| What you are asked to do |
Your copy of the listing must be exact and must hold no images.

| Data section |
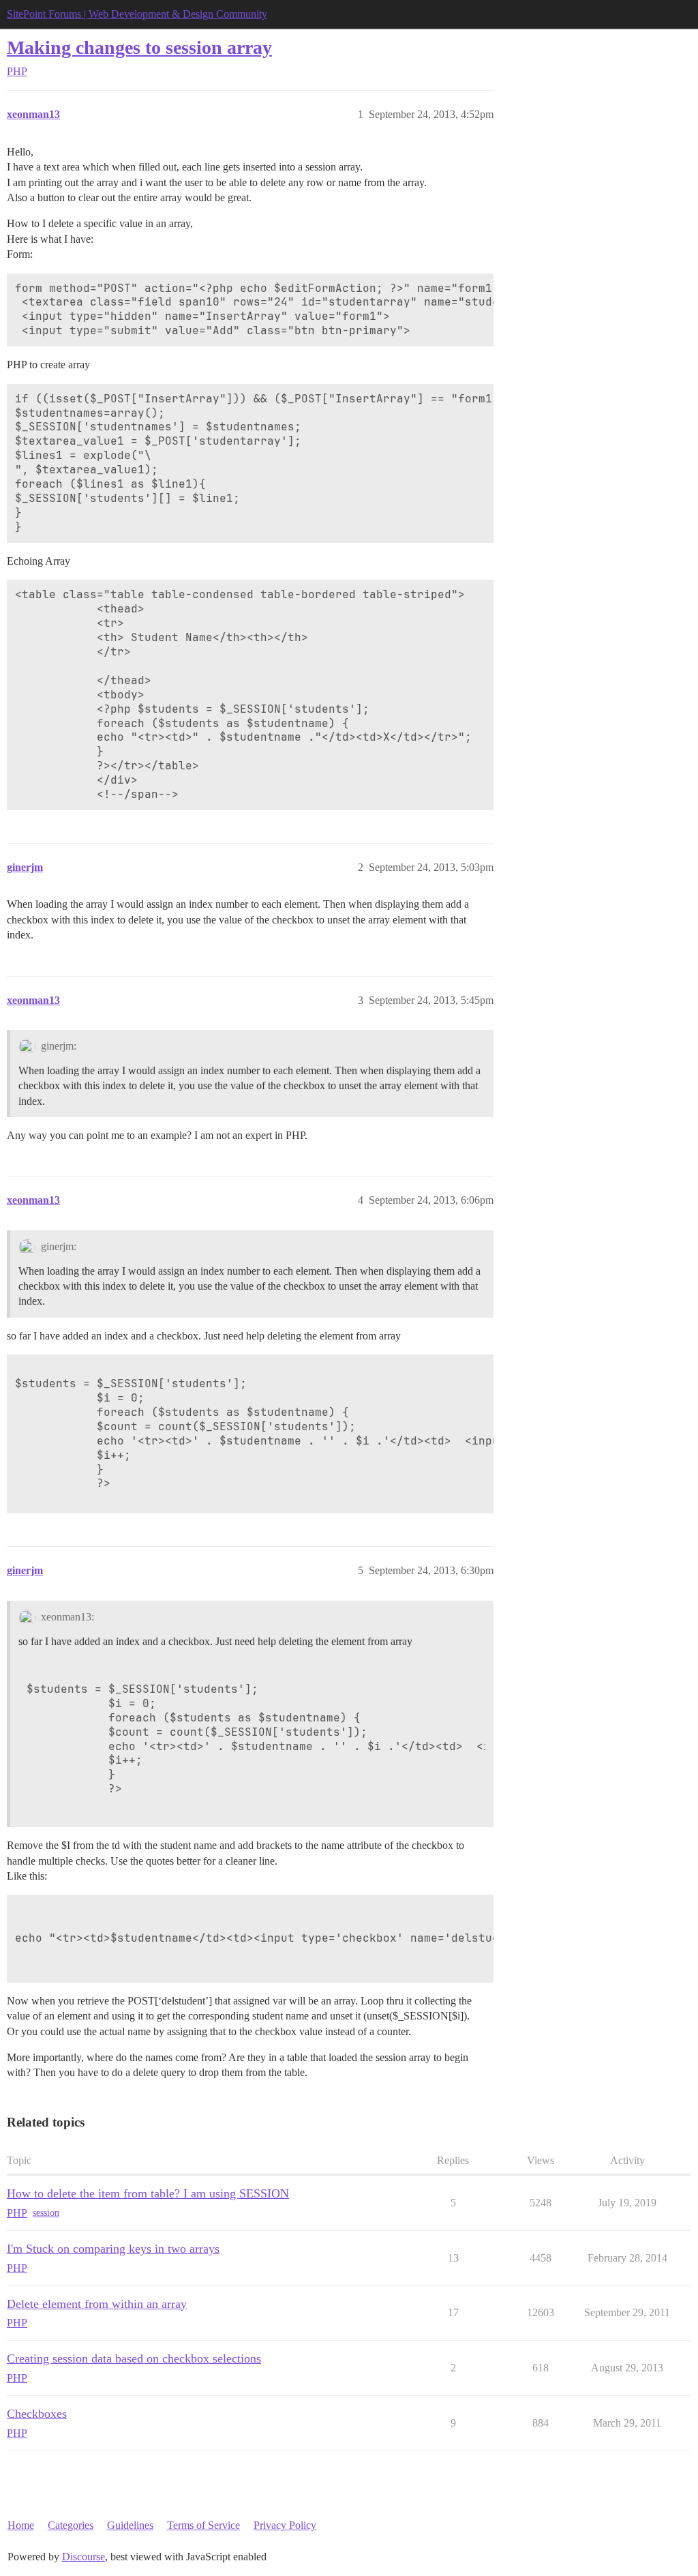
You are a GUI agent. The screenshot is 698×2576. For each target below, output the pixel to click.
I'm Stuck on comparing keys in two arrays (113, 2248)
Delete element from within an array (97, 2304)
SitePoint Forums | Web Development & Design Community (137, 14)
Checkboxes (37, 2413)
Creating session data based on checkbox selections (134, 2358)
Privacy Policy (285, 2525)
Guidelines (130, 2525)
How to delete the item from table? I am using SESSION (148, 2193)
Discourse (83, 2556)
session (46, 2213)
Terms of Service (203, 2525)
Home (20, 2525)
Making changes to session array (139, 47)
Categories (70, 2525)
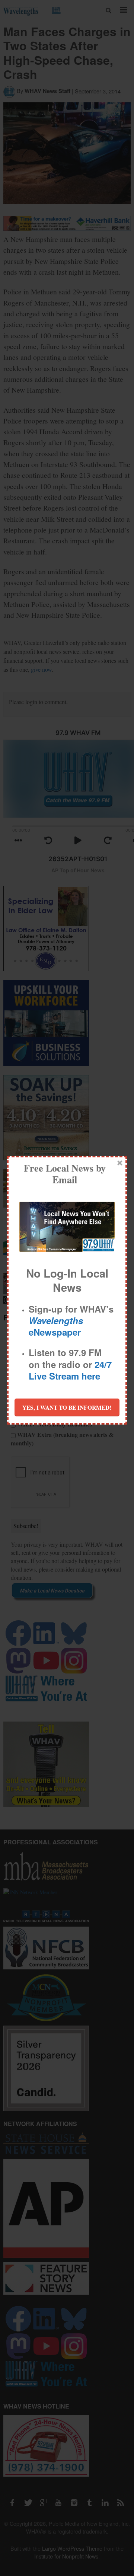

| Exercise result |
You are a GUI agent. The screenshot is 698×2576. For each target below, output the pixel to click.
I'm Stuck on comparing keys in two arrays (113, 2248)
Delete element from within an array (97, 2304)
SitePoint Forums | Web Development & Design Community (137, 14)
Checkboxes (37, 2413)
Creating session data based on checkbox selections (134, 2358)
Privacy Policy (285, 2525)
Guidelines (130, 2525)
How to delete the item from table? I am using SESSION (148, 2193)
Discourse (83, 2556)
session (46, 2213)
Terms of Service (203, 2525)
Home (20, 2525)
Making changes to session array (139, 47)
Categories (70, 2525)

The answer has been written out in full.